Because my identity was wrapped up in a place, in a very specific way of following Jesus that was more about salvation than sanctification, more about work than rest, more about growing wide than growing deep. The shattering forced me to unlearn that, because those ideas and ways of doing things didn’t work; they were dust at my feet.
And I’m still unlearning it.
I’m now in a secular 9 to 5, living and working and going to a church that’s not asking me to work my tail off. Instead, I’m in a church inviting me to learn more about grace and community and love. My carved out time with Jesus happens in such a sweet, secret, sacred place that looks nothing like the to-do lists and to-read lists and check-the-boxes of how good Jesus & I are today.
I don’t have a place I feel God is calling me to, nor a ministry he’s asking me to do anymore. And for awhile, it felt like I wasn’t following Jesus right, like I wasn’t doing something correctly or perfectly.
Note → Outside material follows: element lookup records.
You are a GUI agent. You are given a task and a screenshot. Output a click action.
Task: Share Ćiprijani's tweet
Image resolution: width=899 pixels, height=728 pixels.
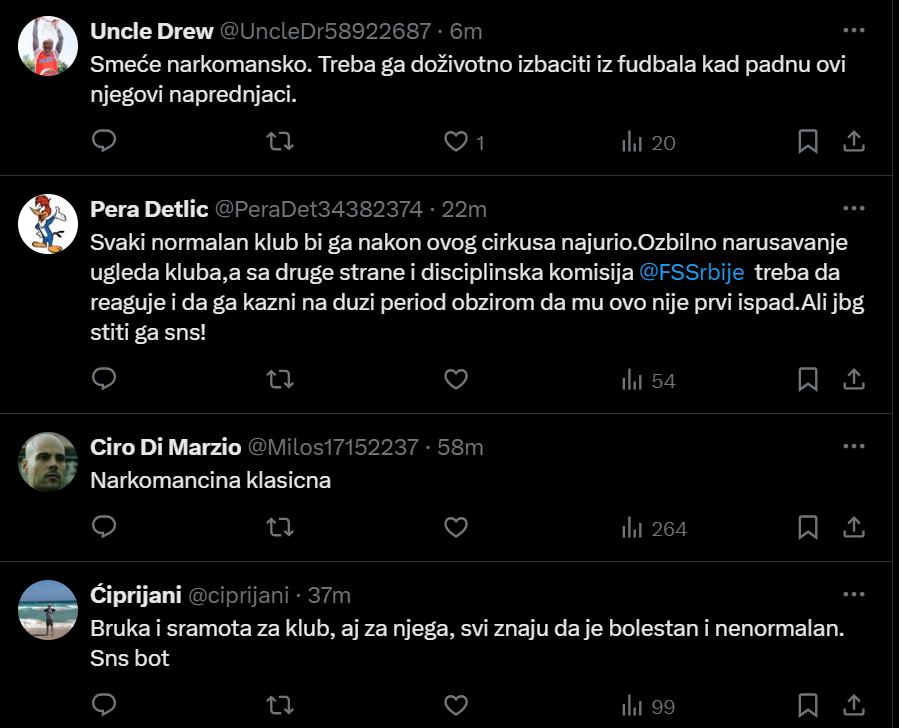tap(854, 705)
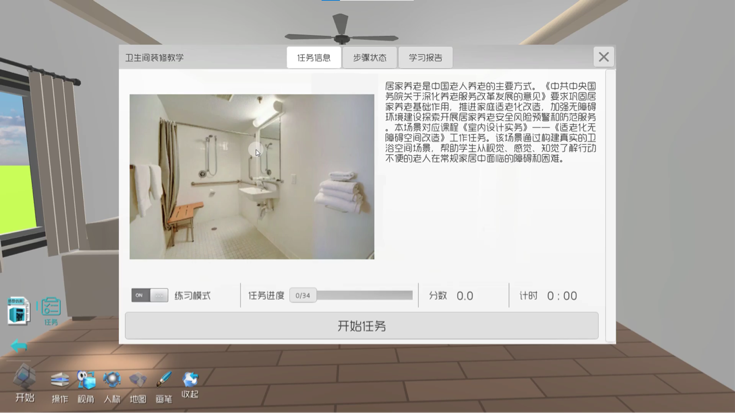Switch to the 任务信息 tab
Screen dimensions: 735x413
pos(313,58)
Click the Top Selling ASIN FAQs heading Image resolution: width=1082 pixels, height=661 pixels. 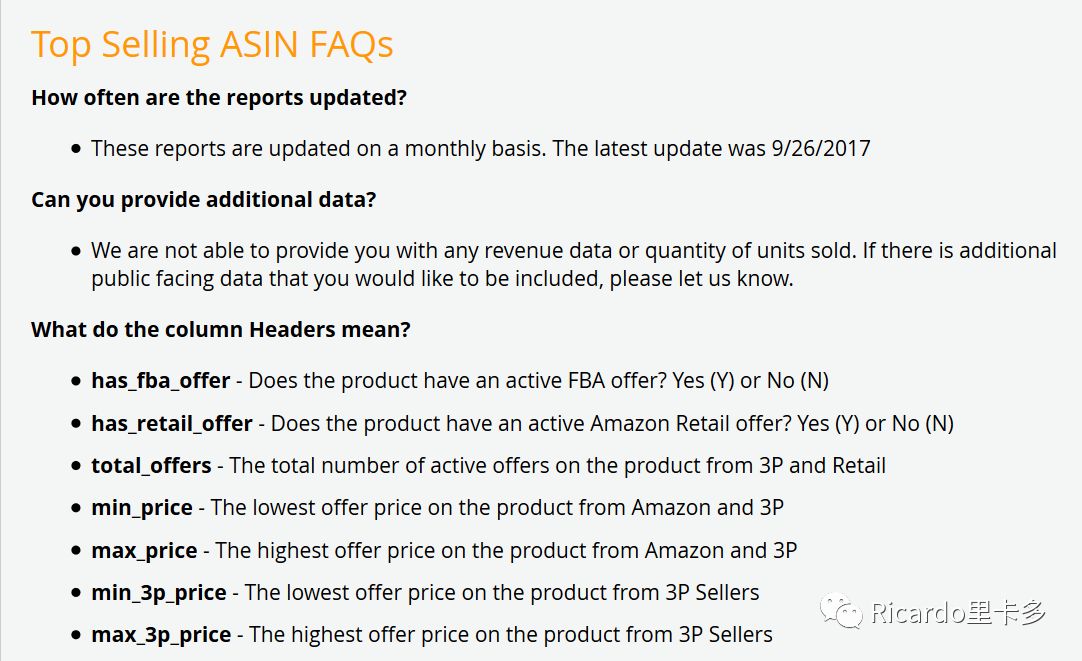coord(212,45)
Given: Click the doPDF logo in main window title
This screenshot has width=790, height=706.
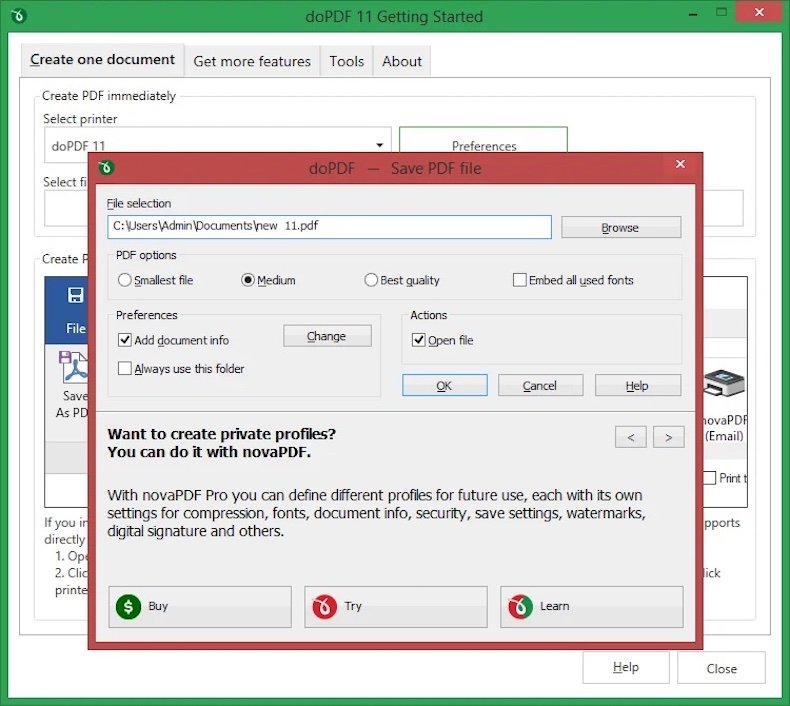Looking at the screenshot, I should (19, 16).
But Jesus never asks us for perfect; he made us perfect by his perfection and love and sacrifice. And that’s enough. My feet are where he planted them, fully, deeply. Do I have a lot I can show you for that? Not really. He’s provided ways to love others, to walk with others, and — most importantly I think — to bring my heart to work.
I think that’s the following Jesus, the loving Jesus, my friend and I are really after. Feet where they’re put, heart wherever we go, following. Which, really, is just living with Jesus ahead of us. Of course we’ll bring our heart with us; it’s safe wherever he goes. Circumstances have screamed and still scream differently at us: “It’s not safe! Retreat! Freeze! You’ll be shattered all over again!”